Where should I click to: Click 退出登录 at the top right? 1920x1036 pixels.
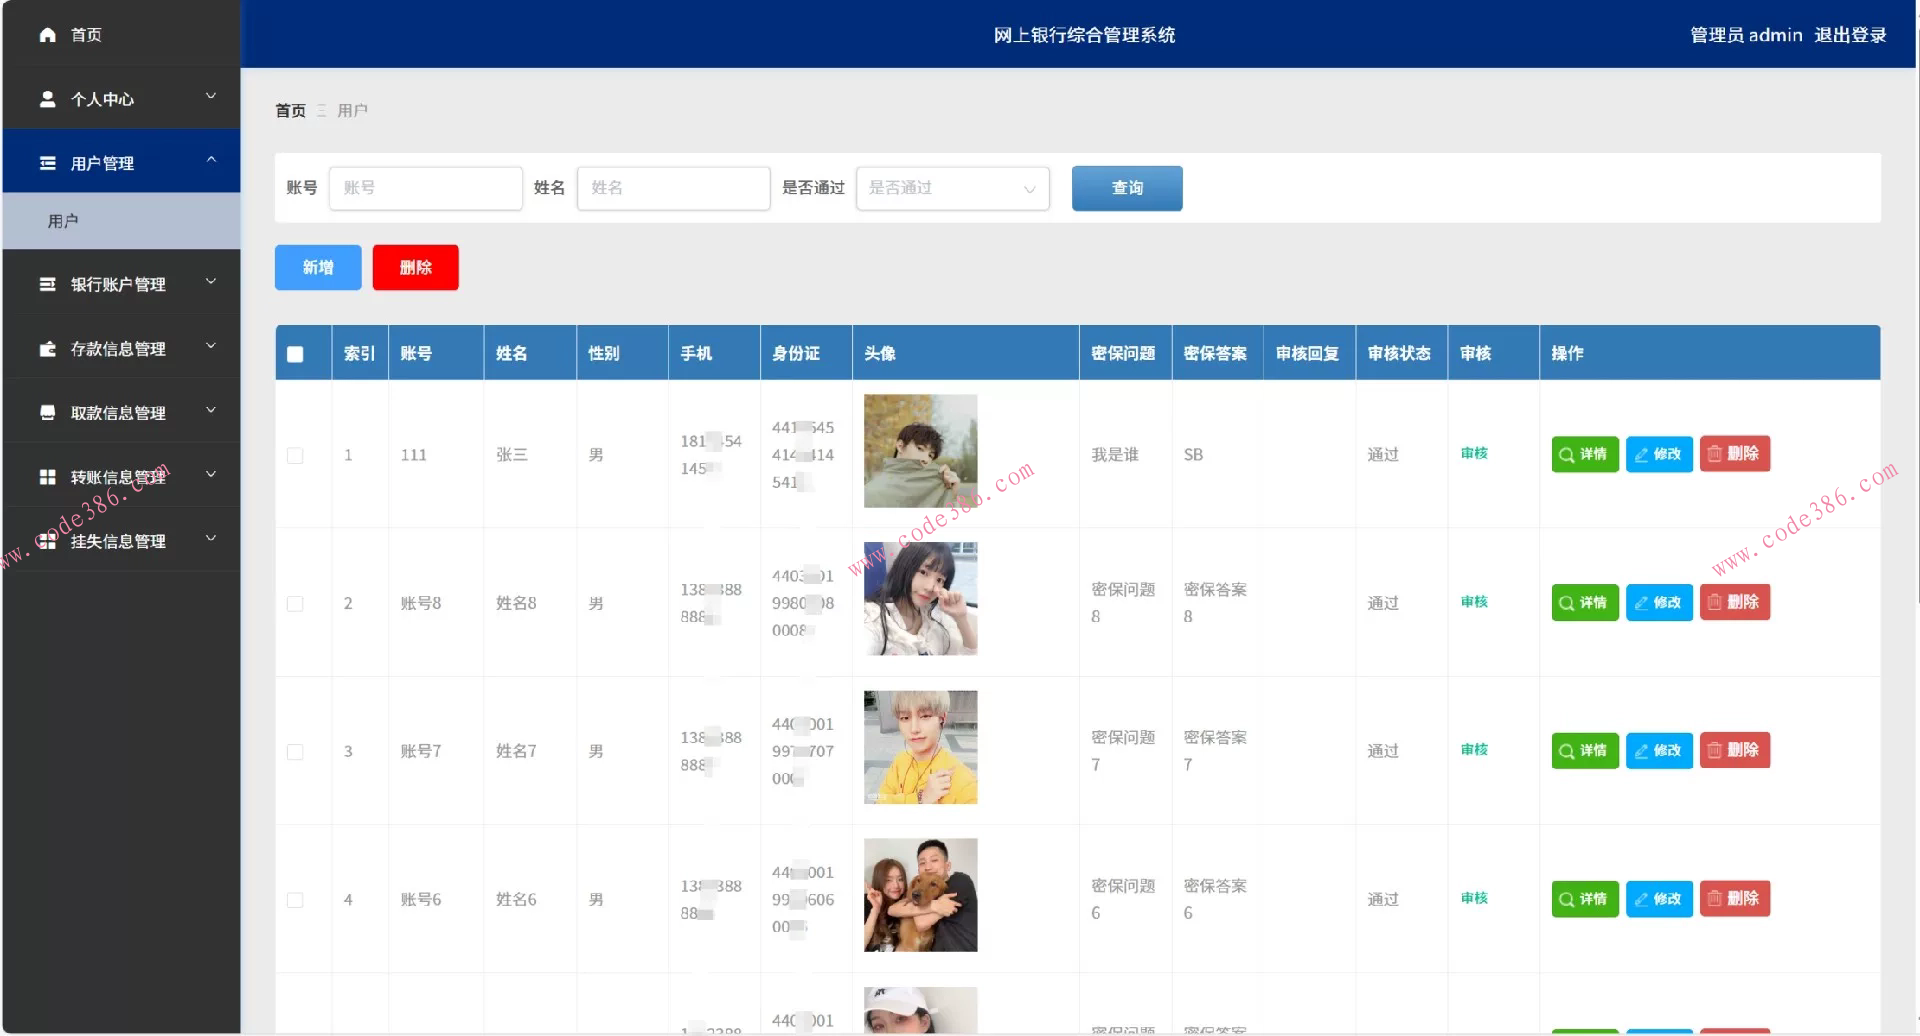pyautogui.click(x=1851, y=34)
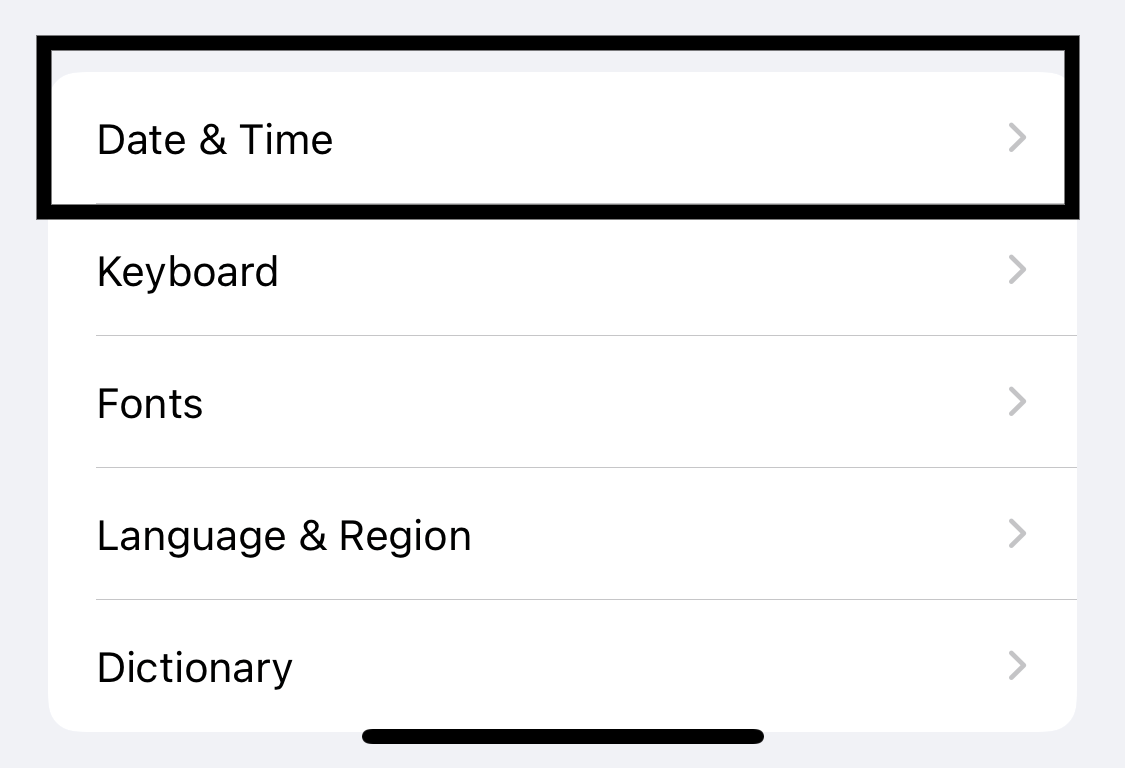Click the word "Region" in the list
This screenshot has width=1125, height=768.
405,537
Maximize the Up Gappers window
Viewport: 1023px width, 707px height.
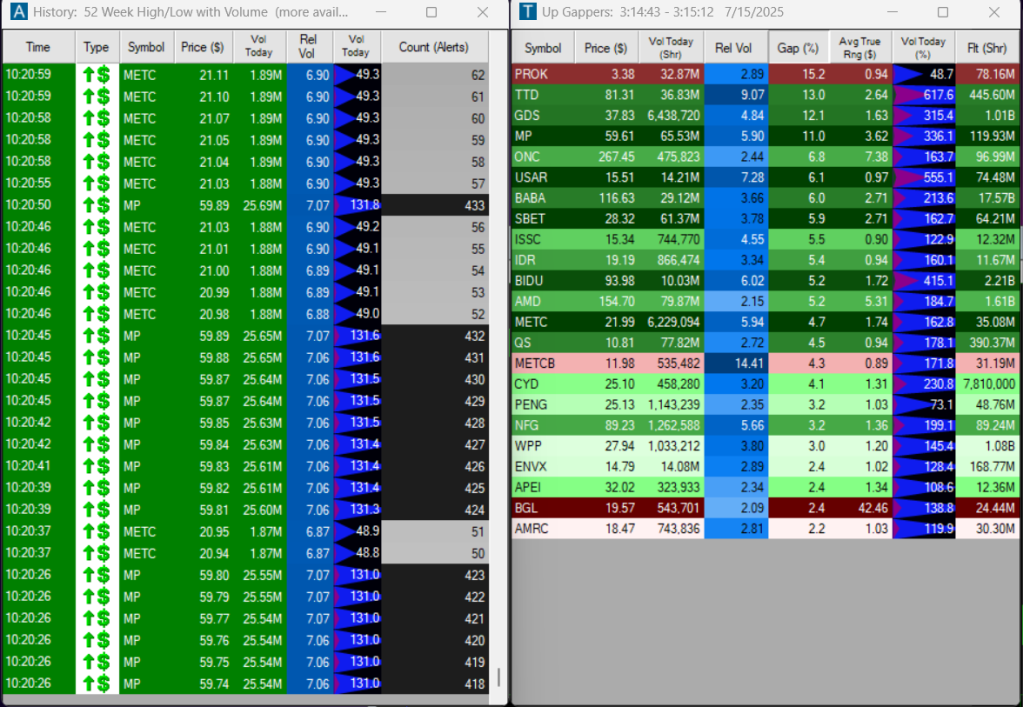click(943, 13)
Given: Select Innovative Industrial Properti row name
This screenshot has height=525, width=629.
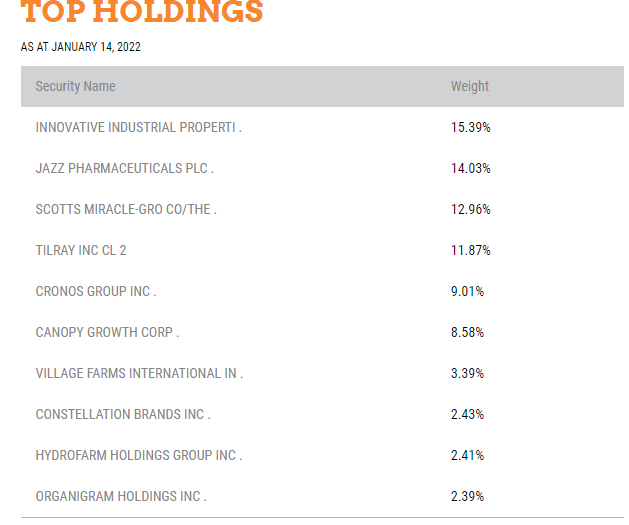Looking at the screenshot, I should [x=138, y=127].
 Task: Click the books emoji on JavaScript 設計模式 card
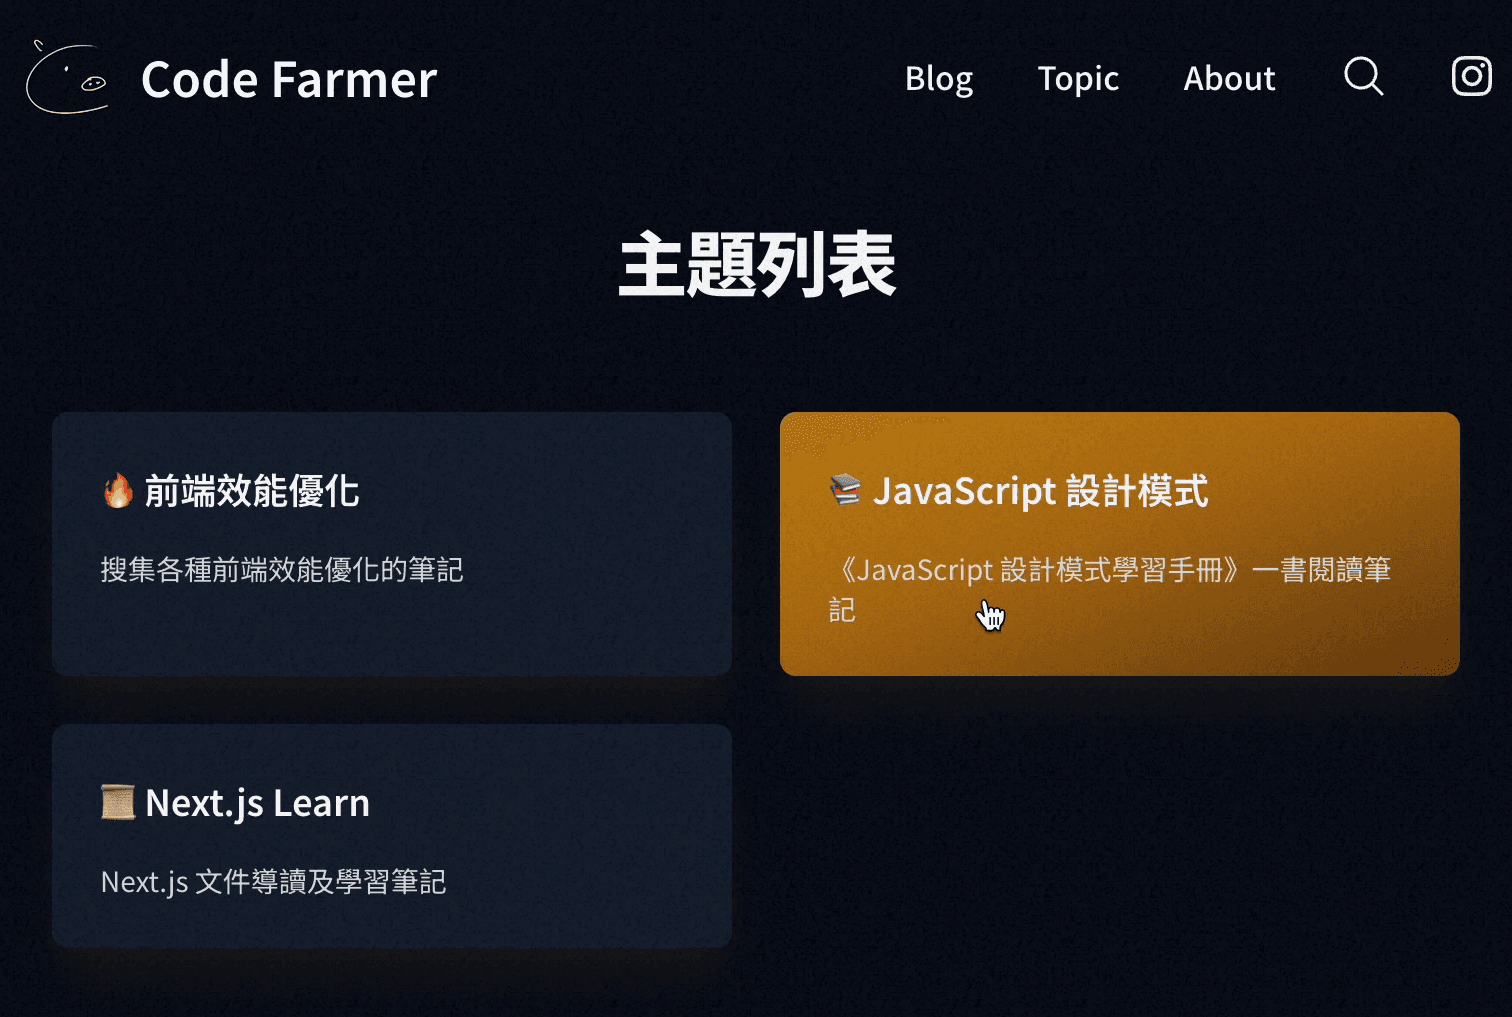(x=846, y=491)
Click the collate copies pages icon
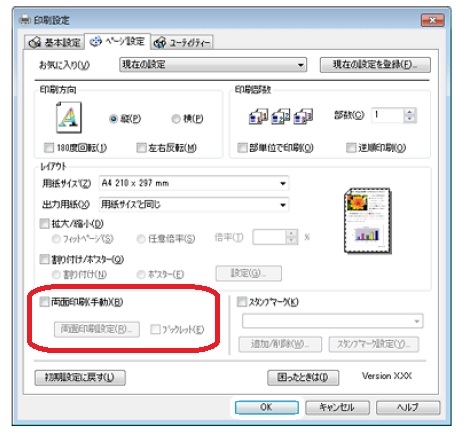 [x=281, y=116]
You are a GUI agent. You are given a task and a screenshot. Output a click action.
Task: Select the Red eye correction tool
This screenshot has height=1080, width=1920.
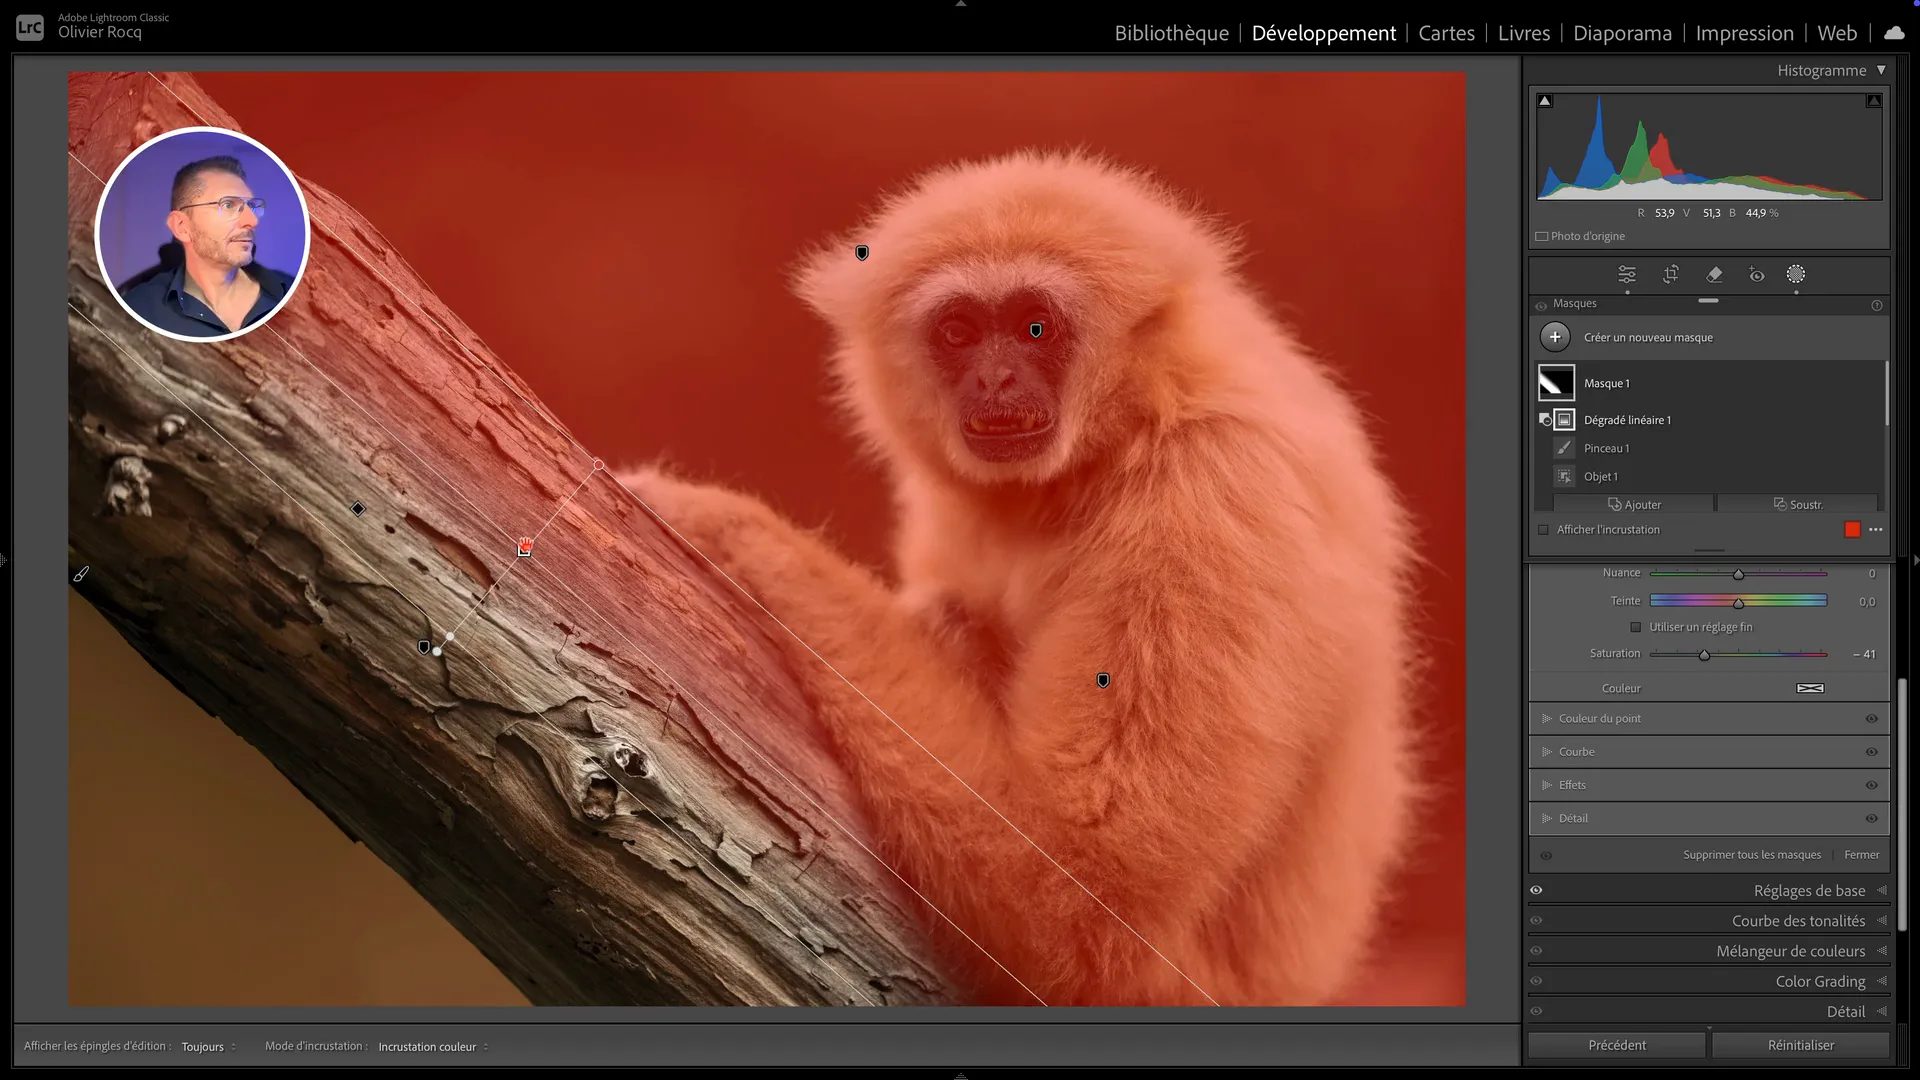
┄┄┄┄┄┄┄┄┄┄
## What you need to do
Could you copy out every line of the records above word for word, leaving out the pictures?

## Correct result
Where should I click to: Click 退出登录 at the top right? 1920x1036 pixels.
pyautogui.click(x=1851, y=34)
Click the word "Region" in the list
This screenshot has width=1125, height=768.
405,537
Maximize the Up Gappers window
Viewport: 1023px width, 707px height.
click(943, 13)
Given: Select Innovative Industrial Properti row name
This screenshot has height=525, width=629.
Looking at the screenshot, I should [x=138, y=127].
 Task: Click the books emoji on JavaScript 設計模式 card
(x=846, y=491)
Click the collate copies pages icon
 [x=281, y=116]
You are a GUI agent. You are given a task and a screenshot. Output a click action.
Task: Select the Red eye correction tool
This screenshot has height=1080, width=1920.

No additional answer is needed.